TASK DETAILS: The required result is an exact copy of the lines from the one containing "This screenshot has" to the last line of the records, both ends included, without pictures.
□ □ □ □ □
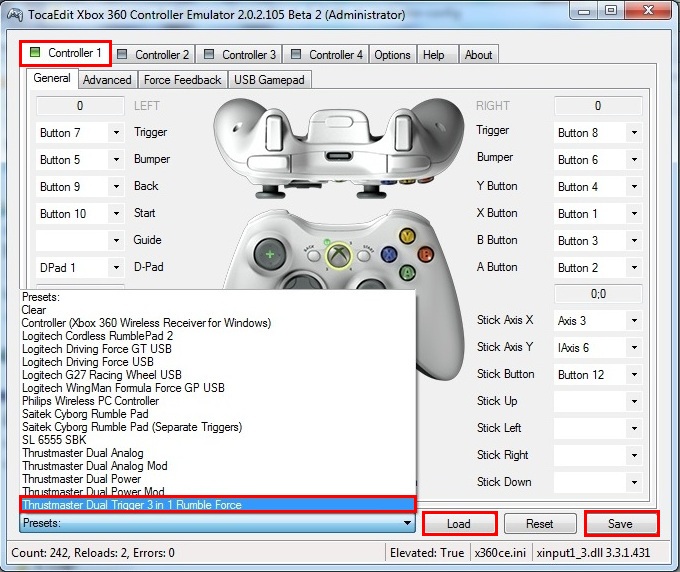Click the Controller 4 tab status icon
The image size is (680, 572).
(x=296, y=55)
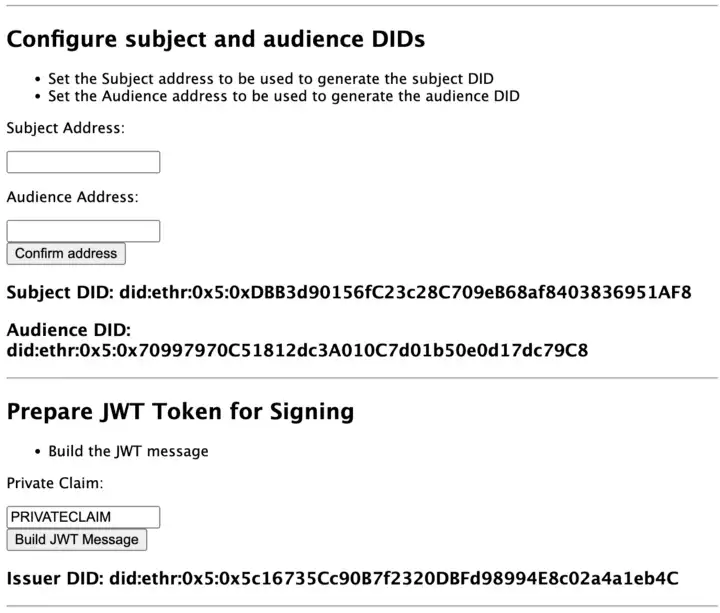Viewport: 720px width, 613px height.
Task: Click the "Audience Address:" label
Action: tap(72, 197)
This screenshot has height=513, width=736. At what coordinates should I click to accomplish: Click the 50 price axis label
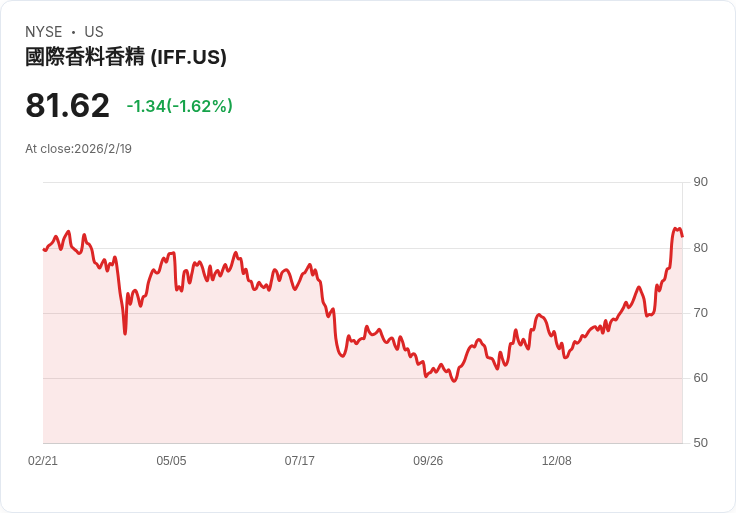(x=700, y=443)

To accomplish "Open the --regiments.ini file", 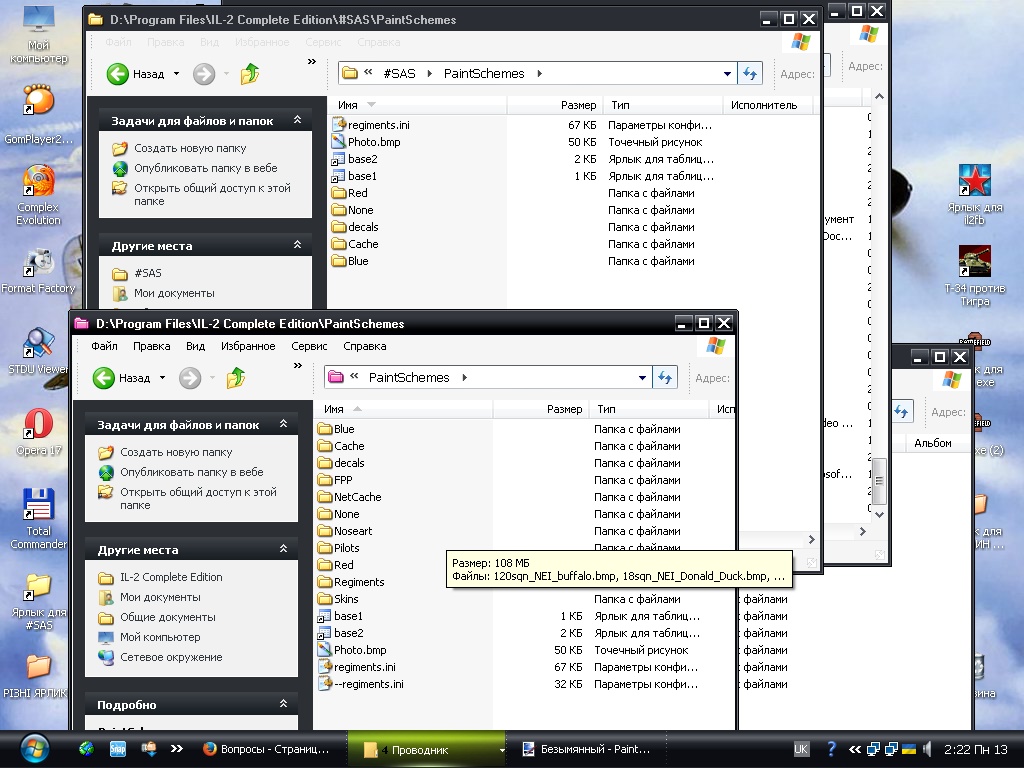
□ □ □ □ □
EXERCISE RESPONSE:
This screenshot has height=513, width=736. At what coordinates should I click to accomplish: Click the 50 price axis label
(x=700, y=443)

To accomplish "Open the --regiments.ini file", 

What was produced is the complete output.